|Subject: CNS: Health care, education out of
reach for East Timorese, says activist
Health care, education out of reach for East Timorese, says activist
By Stephen Steele
Catholic News Service
WASHINGTON (CNS) -- More than three years after East Timor voted for independence, access to adequate health care, education and basic human rights remains out of reach for most people in the country, said an East Timorese human rights worker.
Jose Luis de Oliveira, director of the Association for Law, Human Rights and Justice, known by the Indonesian acronym HAK, said East Timorese institutions are unable to serve citizens due to a myriad of economic and social problems.
At the root of the problems is the absence of justice for the perpetrators of the violence that followed a 1999 U.N.-sponsored referendum, when East Timorese overwhelmingly rejected Indonesian rule.
More than 1,000 people were killed and most of East Timor's infrastructure was destroyed by militias and retreating Indonesian troops following the vote. An ad hoc human rights trial conducted in Jakarta, Indonesia, acquitted senior-level Indonesian military officials, while convicted militia leaders received minor sentences.
Those acquitted were being tried for ordering the September 1999 massacre at a church in Suai, East Timor. At least 151 people were killed at Suai, although human rights activists say as many as 400 were massacred.
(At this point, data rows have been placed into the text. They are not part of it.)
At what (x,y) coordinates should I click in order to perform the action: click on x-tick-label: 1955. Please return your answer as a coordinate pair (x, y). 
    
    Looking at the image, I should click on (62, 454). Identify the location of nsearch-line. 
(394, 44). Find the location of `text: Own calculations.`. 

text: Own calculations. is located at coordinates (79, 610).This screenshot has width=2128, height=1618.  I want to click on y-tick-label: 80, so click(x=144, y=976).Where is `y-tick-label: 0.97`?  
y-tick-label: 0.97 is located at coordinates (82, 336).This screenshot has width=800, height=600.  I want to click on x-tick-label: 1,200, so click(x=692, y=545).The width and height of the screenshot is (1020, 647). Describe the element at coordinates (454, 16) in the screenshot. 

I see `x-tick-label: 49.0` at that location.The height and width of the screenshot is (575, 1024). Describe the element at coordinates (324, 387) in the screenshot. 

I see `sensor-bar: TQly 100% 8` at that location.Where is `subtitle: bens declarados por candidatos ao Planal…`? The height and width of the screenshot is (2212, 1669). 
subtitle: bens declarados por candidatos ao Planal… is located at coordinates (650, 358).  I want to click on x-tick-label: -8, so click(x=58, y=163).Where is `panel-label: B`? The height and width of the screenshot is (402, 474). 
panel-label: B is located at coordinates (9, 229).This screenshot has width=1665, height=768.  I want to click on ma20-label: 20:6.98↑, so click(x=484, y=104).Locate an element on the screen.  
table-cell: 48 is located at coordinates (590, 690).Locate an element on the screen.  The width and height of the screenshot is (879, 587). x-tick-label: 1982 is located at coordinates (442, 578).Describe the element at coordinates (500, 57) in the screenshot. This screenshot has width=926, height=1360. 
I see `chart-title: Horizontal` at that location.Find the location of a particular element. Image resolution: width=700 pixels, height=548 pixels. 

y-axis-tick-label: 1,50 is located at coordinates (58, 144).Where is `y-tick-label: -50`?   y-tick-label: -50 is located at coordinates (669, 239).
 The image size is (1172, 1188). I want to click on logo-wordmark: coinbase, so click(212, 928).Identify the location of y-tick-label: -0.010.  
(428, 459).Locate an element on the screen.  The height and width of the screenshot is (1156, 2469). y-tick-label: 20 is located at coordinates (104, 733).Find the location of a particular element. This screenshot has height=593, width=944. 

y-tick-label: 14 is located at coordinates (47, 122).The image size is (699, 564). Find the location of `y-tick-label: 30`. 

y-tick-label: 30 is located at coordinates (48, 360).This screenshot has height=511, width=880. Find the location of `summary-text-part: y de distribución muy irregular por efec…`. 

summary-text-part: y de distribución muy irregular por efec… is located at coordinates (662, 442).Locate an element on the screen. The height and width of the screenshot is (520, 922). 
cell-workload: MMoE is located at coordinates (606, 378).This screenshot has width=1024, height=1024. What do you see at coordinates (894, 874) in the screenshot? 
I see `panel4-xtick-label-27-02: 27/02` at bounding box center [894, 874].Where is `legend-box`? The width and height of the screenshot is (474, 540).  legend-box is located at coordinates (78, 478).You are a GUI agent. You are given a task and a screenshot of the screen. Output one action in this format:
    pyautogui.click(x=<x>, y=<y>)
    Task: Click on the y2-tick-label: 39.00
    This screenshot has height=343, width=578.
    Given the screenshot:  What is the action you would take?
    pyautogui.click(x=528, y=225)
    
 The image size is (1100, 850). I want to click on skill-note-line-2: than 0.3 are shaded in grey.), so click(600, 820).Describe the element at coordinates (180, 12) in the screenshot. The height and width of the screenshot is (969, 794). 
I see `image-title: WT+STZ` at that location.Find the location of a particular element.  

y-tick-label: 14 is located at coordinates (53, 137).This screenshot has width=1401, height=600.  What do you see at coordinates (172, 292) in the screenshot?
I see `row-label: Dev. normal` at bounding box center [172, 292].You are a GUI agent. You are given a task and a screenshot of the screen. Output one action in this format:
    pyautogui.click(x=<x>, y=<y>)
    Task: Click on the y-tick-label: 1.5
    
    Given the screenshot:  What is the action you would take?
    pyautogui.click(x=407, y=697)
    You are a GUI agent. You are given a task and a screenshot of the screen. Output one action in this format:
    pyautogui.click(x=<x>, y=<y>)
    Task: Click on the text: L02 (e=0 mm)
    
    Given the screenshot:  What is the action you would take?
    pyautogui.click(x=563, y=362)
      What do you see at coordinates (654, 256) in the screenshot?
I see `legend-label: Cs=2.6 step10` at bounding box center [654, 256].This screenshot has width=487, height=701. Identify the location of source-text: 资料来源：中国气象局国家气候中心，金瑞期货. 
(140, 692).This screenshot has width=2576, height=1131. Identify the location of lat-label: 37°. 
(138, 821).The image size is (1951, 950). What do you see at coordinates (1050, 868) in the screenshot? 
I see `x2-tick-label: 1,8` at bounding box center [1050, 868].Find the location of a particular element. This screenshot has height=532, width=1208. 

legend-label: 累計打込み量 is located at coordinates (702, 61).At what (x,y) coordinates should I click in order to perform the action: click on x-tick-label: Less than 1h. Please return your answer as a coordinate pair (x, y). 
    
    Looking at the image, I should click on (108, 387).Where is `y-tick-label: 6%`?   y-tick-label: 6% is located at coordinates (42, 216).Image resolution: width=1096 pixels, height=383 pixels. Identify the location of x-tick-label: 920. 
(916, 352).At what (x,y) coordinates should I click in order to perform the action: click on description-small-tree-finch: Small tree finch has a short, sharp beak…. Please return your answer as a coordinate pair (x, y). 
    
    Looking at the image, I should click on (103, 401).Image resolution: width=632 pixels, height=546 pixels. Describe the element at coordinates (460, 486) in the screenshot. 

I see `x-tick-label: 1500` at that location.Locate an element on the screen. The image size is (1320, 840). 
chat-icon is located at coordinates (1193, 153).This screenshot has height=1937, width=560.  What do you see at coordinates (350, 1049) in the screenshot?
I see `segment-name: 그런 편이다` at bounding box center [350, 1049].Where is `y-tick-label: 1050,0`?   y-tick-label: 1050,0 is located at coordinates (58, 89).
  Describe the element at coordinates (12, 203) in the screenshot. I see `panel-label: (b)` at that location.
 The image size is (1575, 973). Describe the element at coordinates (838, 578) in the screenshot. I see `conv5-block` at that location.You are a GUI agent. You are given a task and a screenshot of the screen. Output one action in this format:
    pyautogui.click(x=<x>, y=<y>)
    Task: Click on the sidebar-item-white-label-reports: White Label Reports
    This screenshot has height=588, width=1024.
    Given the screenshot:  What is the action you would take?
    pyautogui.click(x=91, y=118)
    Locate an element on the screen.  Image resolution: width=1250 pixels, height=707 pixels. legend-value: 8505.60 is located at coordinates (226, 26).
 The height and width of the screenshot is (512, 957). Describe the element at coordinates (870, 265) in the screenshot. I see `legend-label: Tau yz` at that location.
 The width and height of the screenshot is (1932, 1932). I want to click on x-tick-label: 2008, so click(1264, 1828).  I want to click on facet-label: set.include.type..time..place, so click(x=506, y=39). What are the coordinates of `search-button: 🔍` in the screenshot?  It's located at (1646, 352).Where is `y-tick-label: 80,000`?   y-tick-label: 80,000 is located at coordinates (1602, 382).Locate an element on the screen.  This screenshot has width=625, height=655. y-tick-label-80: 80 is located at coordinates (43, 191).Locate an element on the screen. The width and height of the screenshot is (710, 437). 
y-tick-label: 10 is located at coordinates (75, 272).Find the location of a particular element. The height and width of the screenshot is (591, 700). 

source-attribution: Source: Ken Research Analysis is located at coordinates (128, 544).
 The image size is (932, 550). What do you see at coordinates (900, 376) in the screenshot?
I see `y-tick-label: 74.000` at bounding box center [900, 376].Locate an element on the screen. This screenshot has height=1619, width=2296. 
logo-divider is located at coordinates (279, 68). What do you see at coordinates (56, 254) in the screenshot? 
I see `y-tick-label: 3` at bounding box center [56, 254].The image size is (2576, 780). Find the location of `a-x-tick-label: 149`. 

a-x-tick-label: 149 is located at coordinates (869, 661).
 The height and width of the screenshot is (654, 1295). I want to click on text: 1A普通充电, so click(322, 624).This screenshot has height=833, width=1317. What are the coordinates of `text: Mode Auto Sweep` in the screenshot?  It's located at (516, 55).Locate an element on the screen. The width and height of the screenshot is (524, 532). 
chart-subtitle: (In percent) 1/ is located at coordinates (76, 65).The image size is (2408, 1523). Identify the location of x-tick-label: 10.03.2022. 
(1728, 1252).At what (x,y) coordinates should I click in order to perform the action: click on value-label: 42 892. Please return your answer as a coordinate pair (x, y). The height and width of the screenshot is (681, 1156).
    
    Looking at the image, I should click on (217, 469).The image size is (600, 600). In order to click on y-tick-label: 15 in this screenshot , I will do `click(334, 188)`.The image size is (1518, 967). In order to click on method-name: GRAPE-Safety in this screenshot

"This was really painful for the East Timorese to hear, that people directly involved in the massacre at the Suai church were set free. This is like saying that what happened to us didn't really happen," he said.
East Timor's fledgling judicial system is ill-equipped to handle such cases, he added. Many militia members and others involved in the 1999 violence have returned to East Timor and remain free.
"The new government has no clear steps toward pushing for a justice process for crimes that happened in the past," he said.
"We have a situation where people aren't feeling any sense of justice, as if independence is just a formality," he said.
De Oliveira attributed the inefficiency of the new government, which took power in May 2002, to the U.N. transitional government that administered East Timor for the three years after Indonesian rule ended.
"We feel the current situation is in large respect the consequence of a lack of thorough foundation building during the transition," de Oliveira told Catholic News Service in Washington in early February while in the midst of a one-month U.S. speaking tour sponsored by the East Timor Action Network.
De Oliveira said many East Timorese were excluded from participating in the transitional government because of education and language requirements that discriminated against them.
"East Timorese who cooperated with Indonesia and gained higher education are now in higher positions with the new government," he said.
Those who resisted Indonesian rule often lacked higher education, leaving them on the outside looking in with regard to the new government, said de Oliveira. Additionally, impoverished communities under Indonesian rule have remained poor, leading to rising tensions between young East Timorese and their government.
"We are told that in independence we need people with skills and with higher education and so the people who gave so much for independence cannot contribute in this new structure. Those who suffered the most in the past have the most burdens placed upon them now," de Oliveira said.
"As a result, what would normally be a small incident turned into a huge demonstration and unrest that led to a lot of violence," he said referring to the early December riots in Dili, East Timor's capital, following the arrest of a student protester.
De Oliveira also criticized the East Timorese government for modeling its judicial system on a Portuguese system. East Timor is a former Portuguese colony.
"Less than 7 percent of East Timorese can speak Portuguese, but our judges are coming from Portuguese-speaking countries. This combination of very few East Timorese speaking Portuguese and the imposition of a foreign system has led to unequal justice," he said.
"Most people don't understand their basic rights," he said.
Constancio Pinto, charge d'affairs for the East Timorese Embassy in Washington, said the new government was struggling in providing basic services to its citizens because of lack of funding.
"We are a new and very poor country. More funding from the international community would help," he told Catholic News Service.